It is clear from Figs 5 and 6 that the lifting procedure gives a better remarkable result. Indeed, for the schedule before the using lifting procedure of this example, the total time is Trmax = 192 compared to the result after applying the lifting procedure, which is equal to Trmax = 175. So, the difference is 17 units.

6 Proposed algorithms

This section presents detailed instructions to show the functionality of twelve algorithms developed to solve the studied problem. The algorithms are based on the dispatching rules, the local insertion search, the randomization method, and the proposed lifting procedure. The first and second algorithms are based on the dispatching rules using the non-decreasing order and the non-increasing order algorithm. The third algorithm uses a local insertion search approach, and the fourth and the fifth algorithms use a randomization method. The sixth algorithm is based on the critical confidentiality level in which detailed information is presented about the critical confidentiality level. Finally, the six remaining algorithms are lifting of all six presented algorithms.

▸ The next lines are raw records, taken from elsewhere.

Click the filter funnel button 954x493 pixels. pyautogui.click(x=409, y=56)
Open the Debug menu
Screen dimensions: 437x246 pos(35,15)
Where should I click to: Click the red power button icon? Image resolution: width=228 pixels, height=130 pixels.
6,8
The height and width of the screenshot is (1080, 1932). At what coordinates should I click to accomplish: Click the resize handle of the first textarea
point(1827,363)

6.1 Longest transmission time first algorithm (LTF)

This algorithm is based on selecting the packet that has the longest estimated transmission time. The selected packet will be transmitted through the most available router. The transmission which is-based on the latter selection is continued until all packets are transmitted.

Proposition 3 The complexity of the LTF algorithm is O(nlogn).

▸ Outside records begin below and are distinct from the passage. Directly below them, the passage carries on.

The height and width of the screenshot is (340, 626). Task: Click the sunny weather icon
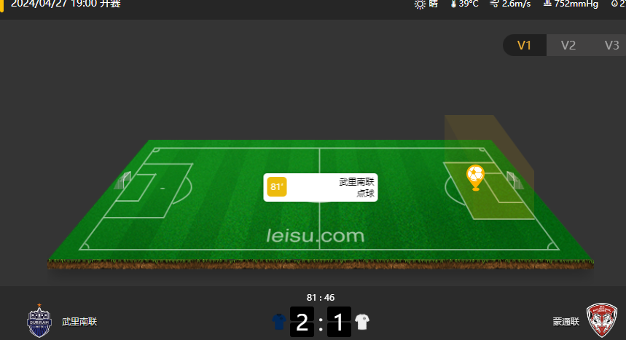420,4
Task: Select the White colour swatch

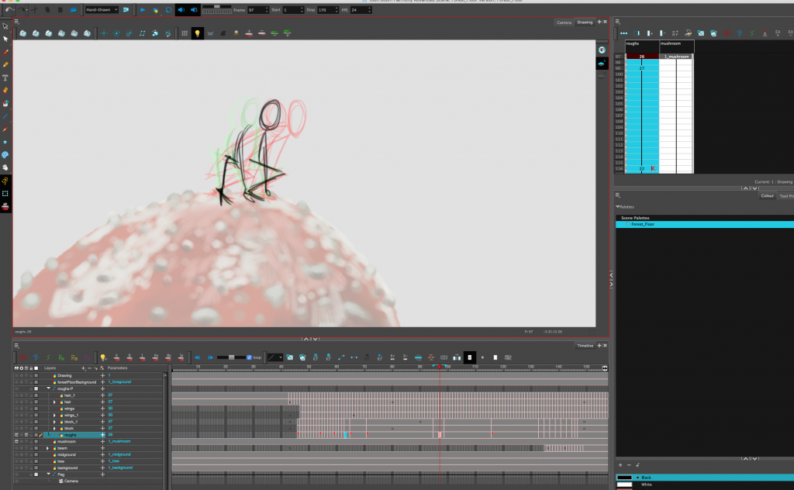Action: click(x=646, y=485)
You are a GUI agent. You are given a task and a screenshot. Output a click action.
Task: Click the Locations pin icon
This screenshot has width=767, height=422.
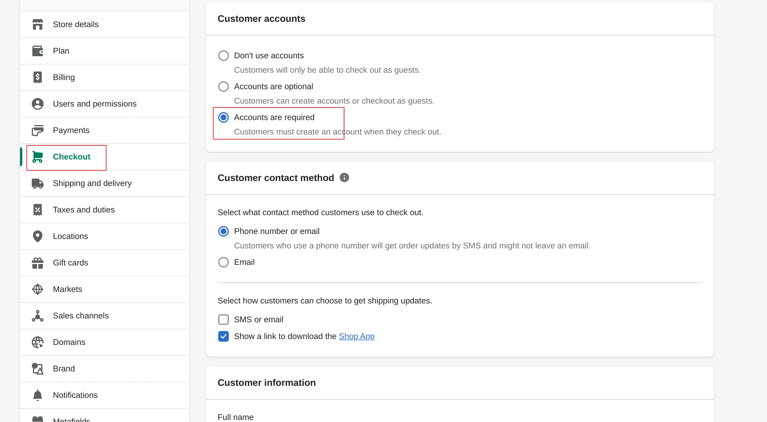pos(38,236)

Proof 3 To sort packets, a Quicksort algorithm is applied. As known, Quicksort’s time complexity is O(nlogn). After that, each packet is assigned to a selected router which takes O(n) operations for all packets. So, the LTF’s time complexity is O(nlogn).

Example 3 describes the scheduling of the packets on the two routers following LTF algorithm.

Example 3 Assume that the number of packets is npt = 8 and the number of confidentiality levels is nCl = 3.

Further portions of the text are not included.